EXTRACT:
*-*-*

The Deeper Lesson: Bottlenecks Are Not Always Where They Appear

The most profound insight from this message is that eliminating work does not always improve performance. The recycling pool successfully removed 4.1% of instructions and 10.4% of branches, yet the overall runtime barely budged. This is because the interleaved eval's control flow complexity was creating a new bottleneck — pipeline stalls — that offset the gains from reduced allocation.

This phenomenon is well-known in CPU architecture: modern out-of-order processors are exquisitely sensitive to branch prediction accuracy and code layout. A "simpler" loop that does more work but with predictable control flow can outperform a "clever" loop that does less work but with complex branching. The assistant's willingness to measure, admit the hypothesis was wrong, and backtrack is a mark of engineering maturity.

*-*-*

TASK TO CARRY OUT:
Revise the passage on bottlenecks, starting at the words "The Deeper Lesson: Bottlenecks" and ending after "from reduced allocation.", so that "recycling pool" becomes "object pool". The data has no connection to the passage on bottlenecks.

GIVEN DATA:
*-*-*

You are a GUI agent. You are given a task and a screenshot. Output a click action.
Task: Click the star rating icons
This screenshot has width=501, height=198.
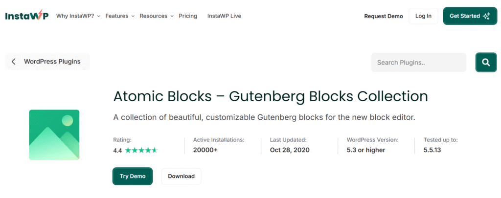pyautogui.click(x=141, y=151)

*-*-*

WRITTEN RESPONSE:
The Deeper Lesson: Bottlenecks Are Not Always Where They Appear

The most profound insight from this message is that eliminating work does not always improve performance. The object pool successfully removed 4.1% of instructions and 10.4% of branches, yet the overall runtime barely budged. This is because the interleaved eval's control flow complexity was creating a new bottleneck — pipeline stalls — that offset the gains from reduced allocation.